In OCD, there is a consistent shift in balance away from goal-directed associative control over action towards stimulus-response habits. Potential causes for this imbalance are: 1) OCD patients may have a deficit in action-outcome associative learning, which causes them to rely excessively on stimulus-response links that were previously reinforced. 2) Excessive stimulus-response learning in OCD might cause patients to lose their sensitivity to action-outcome links, producing deficits in explicit action-outcome knowledge Fundamental problem in action-outcome associative learning and/or execution exists in OCD, this is not dependent on excessive habit formation in the disorder. 3) The problem in OCD could lie in the arbitration between the controllers (model based and model free).

Habit biases in OCD are not necessarily driven by deficits in goal-directed contingency knowledge. It is plausible that both habit-based and goal-directed learning may be affected in OCD.

The model-based, model-free reinforcement-learning schema is a schema wherein model-based behaviour is hypothesized to map onto goal-directed action and model-free supports habit learning. It doesn’t consider the two system reciprocal, and can assess their independent contributions to choice behaviour.

Model-based control over action is selectively diminished in OCD patients.

Habits and compulsive-obsessive disorder (COD)

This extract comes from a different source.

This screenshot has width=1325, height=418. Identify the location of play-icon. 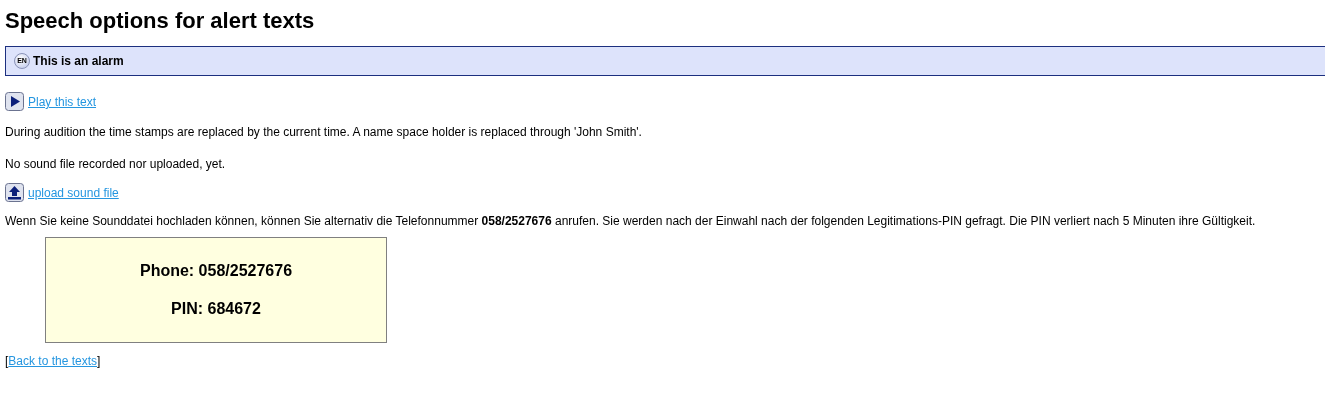
(14, 102).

Based on recent observations, it is proposed that people have compulsions, and then have obsessions.

Two main problems with the current OCD framework ascribed by cognitive models of the disorder are: 1) Existing cognitive models rely on the supposition that obsessions drive OCD and compulsions are secondary phenomena But, in studies there is clear evidence that excessive compulsive-like automatic behaviours develop in OCD patients in the absence of any prior obsessions related to the task procedures. There is purely behavioural disturbance in OCD that is independent of obsessionality. 2) OCD is an ego-dystonic disorder, patients have insight in the irrationality of their actions.  

It is proposed that the behavioural disturbance is the critical component of OCD and it has its neurobiological biases in the circuits running between the OFC and the caudate.

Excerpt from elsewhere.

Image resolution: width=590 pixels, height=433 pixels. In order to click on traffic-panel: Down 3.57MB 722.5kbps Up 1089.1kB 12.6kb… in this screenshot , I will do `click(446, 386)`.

In a model of COD atendency towards compulsive learning is central. The mechanism through which the other critical features of the disorder can be explained are both propagators and consequences of compulsivity.

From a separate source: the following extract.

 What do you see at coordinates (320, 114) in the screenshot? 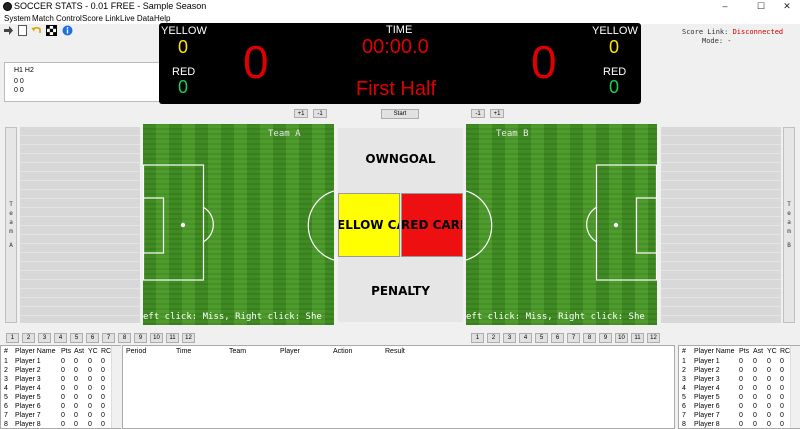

Habits are associated with a hitherto unreported premonitory ‘urge to respond’. This urge may be critical in elaborating a model of how compulsive behaviour could give rise to obsessional thinking. Cognitive dissonance describes a state of conflict that arises when two or more competing beliefs are simultaneously held. Humans are motivated to reduce this conflict by altering one of these beliefs. This effect is observed in humans when behaviour contradicts belief. Irrational thoughts may be the product of the mind’s attempt to resolve the discrepancy between patient’s cognitions and their otherwise inexplicable urge to perform compulsive behaviours. The experience of the irresistible urge to perform, or the very performance of, compulsive avoidance behaviours may engender cognitive dissonance that is reconciled by the development of a new irrational belief about threat in the environment. This new fear makes sense of the need to compulsively perform avoidance responses and may contribute to the motivation of subsequent avoidance responding.

Because the compulsions in OCD are avoidant, when they are continually performed, the only demonstrable contingency the individual is exposed to is on where a state of safety follows the performance of an avoidance response. This prevents exposure to the crucial disconfirming case or extinction.

Stressors promote habit formation. Anxiety biases attention to stimuli, and away from outcomes, potentially causing a similar failure to execute goal-directed behaviours as seen during stress manipulations. While anxiety-related mechanism may contribute to habit biases in some patients, it is unlikely to fully account of them.

It may be the case that there are many routes to the OCD phenotype, and that dysfunction in habit learning and trait anxiety are independent, yet interacting diatheses.